### ACTION ITEM
Please return each record exactly as it stands.

** AVAILABLE RECORDS follows **

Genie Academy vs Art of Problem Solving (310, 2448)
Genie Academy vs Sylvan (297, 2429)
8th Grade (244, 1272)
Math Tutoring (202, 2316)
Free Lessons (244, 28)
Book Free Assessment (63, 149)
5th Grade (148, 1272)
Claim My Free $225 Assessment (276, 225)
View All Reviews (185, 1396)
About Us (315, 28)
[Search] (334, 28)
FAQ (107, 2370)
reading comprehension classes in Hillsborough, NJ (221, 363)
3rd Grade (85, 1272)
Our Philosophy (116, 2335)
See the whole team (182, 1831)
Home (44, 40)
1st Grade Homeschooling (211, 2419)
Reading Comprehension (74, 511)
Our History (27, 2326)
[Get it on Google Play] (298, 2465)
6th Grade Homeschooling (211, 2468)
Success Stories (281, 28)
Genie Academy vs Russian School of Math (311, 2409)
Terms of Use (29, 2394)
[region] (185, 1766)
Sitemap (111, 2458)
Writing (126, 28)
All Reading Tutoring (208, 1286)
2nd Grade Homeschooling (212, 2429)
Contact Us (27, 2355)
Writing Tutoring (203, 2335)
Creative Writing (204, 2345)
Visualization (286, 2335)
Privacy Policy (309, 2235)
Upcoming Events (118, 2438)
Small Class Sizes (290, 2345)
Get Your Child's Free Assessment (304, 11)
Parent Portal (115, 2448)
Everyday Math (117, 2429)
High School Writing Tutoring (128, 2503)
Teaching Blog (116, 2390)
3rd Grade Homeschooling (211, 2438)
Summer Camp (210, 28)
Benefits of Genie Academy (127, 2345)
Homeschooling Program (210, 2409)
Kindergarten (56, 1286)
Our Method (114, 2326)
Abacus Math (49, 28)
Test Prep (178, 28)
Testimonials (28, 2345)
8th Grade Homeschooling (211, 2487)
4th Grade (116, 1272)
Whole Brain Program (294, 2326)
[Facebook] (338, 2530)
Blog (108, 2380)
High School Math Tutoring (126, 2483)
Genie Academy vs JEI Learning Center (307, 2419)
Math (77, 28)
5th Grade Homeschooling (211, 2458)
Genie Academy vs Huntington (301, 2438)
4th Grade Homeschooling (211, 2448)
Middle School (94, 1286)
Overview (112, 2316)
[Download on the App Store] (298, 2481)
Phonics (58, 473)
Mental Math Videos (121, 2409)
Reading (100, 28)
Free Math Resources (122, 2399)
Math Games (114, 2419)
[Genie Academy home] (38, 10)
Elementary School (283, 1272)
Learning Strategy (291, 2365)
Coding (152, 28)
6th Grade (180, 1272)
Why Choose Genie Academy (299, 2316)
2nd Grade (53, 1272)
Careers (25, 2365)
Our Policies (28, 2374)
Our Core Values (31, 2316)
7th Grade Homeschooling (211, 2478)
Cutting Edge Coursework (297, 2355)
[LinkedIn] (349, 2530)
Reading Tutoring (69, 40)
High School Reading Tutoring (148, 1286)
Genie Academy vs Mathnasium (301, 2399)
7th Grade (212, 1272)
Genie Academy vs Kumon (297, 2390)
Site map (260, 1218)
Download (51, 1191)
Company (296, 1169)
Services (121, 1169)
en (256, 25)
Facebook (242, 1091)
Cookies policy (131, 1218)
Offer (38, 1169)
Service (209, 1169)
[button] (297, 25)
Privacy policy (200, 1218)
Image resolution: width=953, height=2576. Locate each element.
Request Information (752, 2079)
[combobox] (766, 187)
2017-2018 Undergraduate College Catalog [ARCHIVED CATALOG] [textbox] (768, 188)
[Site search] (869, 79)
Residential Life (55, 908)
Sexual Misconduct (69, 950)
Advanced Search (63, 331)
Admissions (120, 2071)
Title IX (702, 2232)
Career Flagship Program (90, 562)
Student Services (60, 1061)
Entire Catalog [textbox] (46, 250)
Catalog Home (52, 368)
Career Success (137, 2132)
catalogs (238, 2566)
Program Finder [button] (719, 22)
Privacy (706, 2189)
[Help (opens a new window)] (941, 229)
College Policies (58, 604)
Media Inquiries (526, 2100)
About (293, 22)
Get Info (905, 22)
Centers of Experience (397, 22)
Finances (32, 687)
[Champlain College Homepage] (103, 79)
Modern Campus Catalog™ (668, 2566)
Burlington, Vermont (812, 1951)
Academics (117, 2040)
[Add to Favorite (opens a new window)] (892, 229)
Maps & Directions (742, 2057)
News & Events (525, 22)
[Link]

** End of AVAILABLE RECORDS **

### EXPECTED ANSWER
Genie Academy vs Art of Problem Solving (310, 2448)
Genie Academy vs Sylvan (297, 2429)
8th Grade (244, 1272)
Math Tutoring (202, 2316)
Free Lessons (244, 28)
Book Free Assessment (63, 149)
5th Grade (148, 1272)
Claim My Free $225 Assessment (276, 225)
View All Reviews (185, 1396)
About Us (315, 28)
[Search] (334, 28)
FAQ (107, 2370)
reading comprehension classes in Hillsborough, NJ (221, 363)
3rd Grade (85, 1272)
Our Philosophy (116, 2335)
See the whole team (182, 1831)
Home (44, 40)
1st Grade Homeschooling (211, 2419)
Reading Comprehension (74, 511)
Our History (27, 2326)
[Get it on Google Play] (298, 2465)
6th Grade Homeschooling (211, 2468)
Success Stories (281, 28)
Genie Academy vs Russian School of Math (311, 2409)
Terms of Use (29, 2394)
[region] (185, 1766)
Sitemap (111, 2458)
Writing (126, 28)
All Reading Tutoring (208, 1286)
2nd Grade Homeschooling (212, 2429)
Contact Us (27, 2355)
Writing Tutoring (203, 2335)
Creative Writing (204, 2345)
Visualization (286, 2335)
Privacy Policy (309, 2235)
Upcoming Events (118, 2438)
Small Class Sizes (290, 2345)
Get Your Child's Free Assessment (304, 11)
Parent Portal (115, 2448)
Everyday Math (117, 2429)
High School Writing Tutoring (128, 2503)
Teaching Blog (116, 2390)
3rd Grade Homeschooling (211, 2438)
Summer Camp (210, 28)
Benefits of Genie Academy (127, 2345)
Homeschooling Program (210, 2409)
Kindergarten (56, 1286)
Our Method (114, 2326)
Abacus Math (49, 28)
Test Prep (178, 28)
Testimonials (28, 2345)
8th Grade Homeschooling (211, 2487)
4th Grade (116, 1272)
Whole Brain Program (294, 2326)
[Facebook] (338, 2530)
Blog (108, 2380)
High School Math Tutoring (126, 2483)
Genie Academy vs JEI Learning Center (307, 2419)
Math (77, 28)
5th Grade Homeschooling (211, 2458)
Genie Academy vs Huntington (301, 2438)
4th Grade Homeschooling (211, 2448)
Middle School (94, 1286)
Overview (112, 2316)
[Download on the App Store] (298, 2481)
Phonics (58, 473)
Mental Math Videos (121, 2409)
Reading (100, 28)
Free Math Resources (122, 2399)
Math Games (114, 2419)
[Genie Academy home] (38, 10)
Elementary School (283, 1272)
Learning Strategy (291, 2365)
Coding (152, 28)
6th Grade (180, 1272)
Why Choose Genie Academy (299, 2316)
2nd Grade (53, 1272)
Careers (25, 2365)
Our Policies (28, 2374)
Our Core Values (31, 2316)
7th Grade Homeschooling (211, 2478)
Cutting Edge Coursework (297, 2355)
[LinkedIn] (349, 2530)
Reading Tutoring (69, 40)
High School Reading Tutoring (148, 1286)
Genie Academy vs Mathnasium (301, 2399)
7th Grade (212, 1272)
Genie Academy vs Kumon (297, 2390)
Site map (260, 1218)
Download (51, 1191)
Company (296, 1169)
Services (121, 1169)
en (256, 25)
Facebook (242, 1091)
Cookies policy (131, 1218)
Offer (38, 1169)
Service (209, 1169)
[button] (297, 25)
Privacy policy (200, 1218)
Image resolution: width=953, height=2576. Locate each element.
Request Information (752, 2079)
[combobox] (766, 187)
2017-2018 Undergraduate College Catalog [ARCHIVED CATALOG] [textbox] (768, 188)
[Site search] (869, 79)
Residential Life (55, 908)
Sexual Misconduct (69, 950)
Advanced Search (63, 331)
Admissions (120, 2071)
Title IX (702, 2232)
Career Flagship Program (90, 562)
Student Services (60, 1061)
Entire Catalog [textbox] (46, 250)
Catalog Home (52, 368)
Career Success (137, 2132)
catalogs (238, 2566)
Program Finder [button] (719, 22)
Privacy (706, 2189)
[Help (opens a new window)] (941, 229)
College Policies (58, 604)
Media Inquiries (526, 2100)
About (293, 22)
Get Info (905, 22)
Centers of Experience (397, 22)
Finances (32, 687)
[Champlain College Homepage] (103, 79)
Modern Campus Catalog™ (668, 2566)
Burlington, Vermont (812, 1951)
Academics (117, 2040)
[Add to Favorite (opens a new window)] (892, 229)
Maps & Directions (742, 2057)
News & Events (525, 22)
[Link]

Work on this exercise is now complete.